The original recipe was gluten-free, but I thought I’d tackle Aquafaba solo in order to test how it works. Maybe I’ll try the cake gluten-free when I feel like wrestling that type of baking. Besides changing the flour, I added flour and liquids for high altitude. The interesting thing I discovered was that the batter seemed thicker like a traditional batter with eggs. The cake was moist and tasty and fantastic with the frosting.
The fire was roaring as I completed the cake so I thought it would be a nice setting for a picture. I learned that fire and frosting don’t play well together. Melted or not, it still tasted great.
The Coconut Sugar and Cacao Powder were provided to me by Navitas Naturals to test in my kitchen. I am not paid to use their products or endorse them.
Candy Cane Chocolate Cake adapted from the Plant Strong Vegan
6 TBS chickpea liquid (Aquafaba)
2 TBS ground flaxseeds
¾ cup + 1 TBS soymilk
2 tsp apple cider vinegar
1 cup + 1 TBS all-purpose flour
1 cup Navitas Naturals Coconut Sugar
⅓ cup Navitas Naturals Cacao Powder
1 tsp baking soda
pinch of salt
¼ cup coconut oil, melted and cooled
1 tsp vanilla extract
8 oz. vegan cream cheese
1 1/4 cups powdered sugar
1/2 tsp vanilla extract
1/2 tsp peppermint extract
crushed candy canes for garnish
Preheat oven to 325F. Lightly grease and dust with cacao powder a 8×8” pan. In a bowl whisk together Aquafaba and ground flaxseeds. Let sit for 10 minutes. In another bowl whisk together soymilk and apple cider vinegar. Let sit for 10 minutes.

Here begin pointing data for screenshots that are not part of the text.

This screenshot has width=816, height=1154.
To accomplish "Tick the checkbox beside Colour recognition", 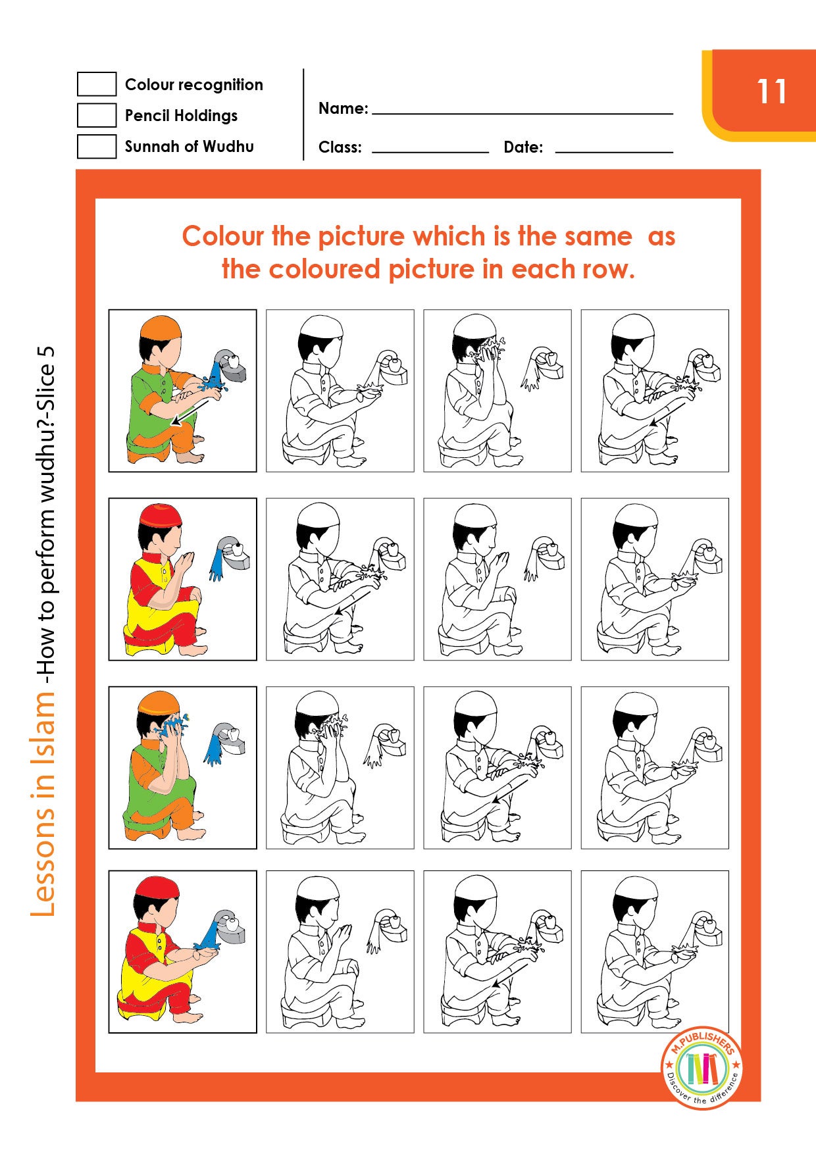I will [96, 84].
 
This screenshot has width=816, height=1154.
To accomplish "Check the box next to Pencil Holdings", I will [96, 115].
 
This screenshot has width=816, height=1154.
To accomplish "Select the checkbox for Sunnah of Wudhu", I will [96, 146].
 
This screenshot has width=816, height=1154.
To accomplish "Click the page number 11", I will [771, 91].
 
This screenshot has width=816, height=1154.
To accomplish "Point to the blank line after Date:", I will [613, 149].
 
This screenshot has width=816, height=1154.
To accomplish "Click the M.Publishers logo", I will [702, 1066].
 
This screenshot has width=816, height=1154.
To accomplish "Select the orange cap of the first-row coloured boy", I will [161, 327].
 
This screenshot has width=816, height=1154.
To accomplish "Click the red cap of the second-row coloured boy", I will [161, 514].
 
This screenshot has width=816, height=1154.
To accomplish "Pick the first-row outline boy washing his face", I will [497, 391].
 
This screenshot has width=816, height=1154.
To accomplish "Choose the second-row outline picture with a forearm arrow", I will [340, 579].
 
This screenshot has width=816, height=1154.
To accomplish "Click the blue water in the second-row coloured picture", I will [216, 565].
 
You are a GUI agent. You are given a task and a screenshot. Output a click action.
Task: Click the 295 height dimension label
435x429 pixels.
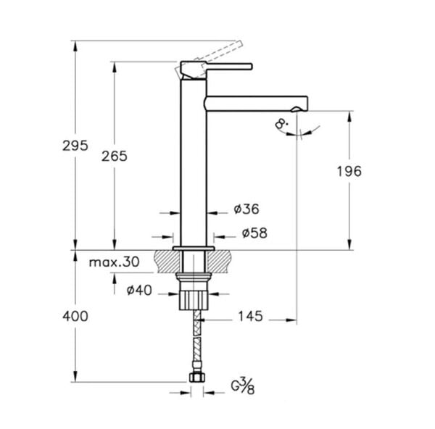[x=76, y=145]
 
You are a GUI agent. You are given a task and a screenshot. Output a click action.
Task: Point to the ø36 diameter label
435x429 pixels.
[x=246, y=209]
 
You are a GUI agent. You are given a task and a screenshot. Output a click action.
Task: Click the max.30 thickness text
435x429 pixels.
[x=114, y=262]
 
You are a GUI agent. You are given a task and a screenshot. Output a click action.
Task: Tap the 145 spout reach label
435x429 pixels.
[x=249, y=317]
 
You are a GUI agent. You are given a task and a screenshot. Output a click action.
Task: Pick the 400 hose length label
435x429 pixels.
[x=75, y=316]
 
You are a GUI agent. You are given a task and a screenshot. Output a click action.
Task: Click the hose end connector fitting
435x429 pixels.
[x=194, y=377]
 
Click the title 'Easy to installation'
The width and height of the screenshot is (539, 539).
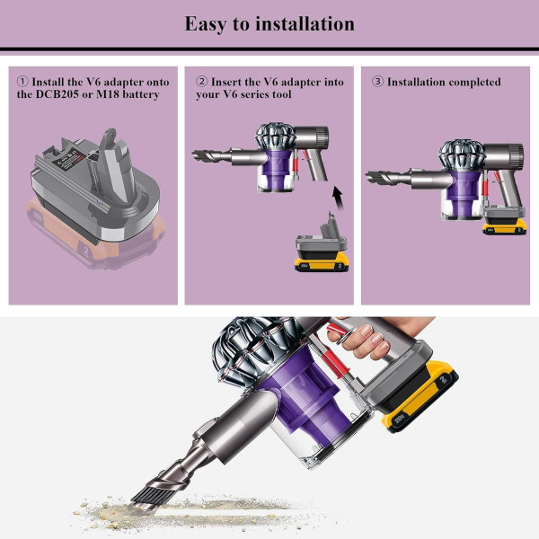[270, 23]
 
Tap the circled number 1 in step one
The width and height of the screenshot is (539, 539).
[22, 82]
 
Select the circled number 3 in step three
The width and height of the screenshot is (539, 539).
[377, 82]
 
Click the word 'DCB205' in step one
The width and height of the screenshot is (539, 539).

In a large bowl combine flour, sugar, cacao powder, baking soda and salt. Whisk until well combined. Add wet ingredients (coconut oil, vanilla extract, milk + apple cider vinegar, Aquafaba + flax) into dry and whisk until smooth. Pour batter into prepared pan. Bake on center rack for 40 minutes, or when a toothpick inserted in center comes out clean with sides of the cake pulling away from pan. Remove cake from oven and cool on a wire rack for 30 minutes.
While cake is cooling, prepare frosting by stirring all ingredients together until smooth. Let chill until needed. Turn cooled cake out onto a cake plate. Frost and garnish. Store leftovers in an air-tight container, in fridge, for up to 4 days.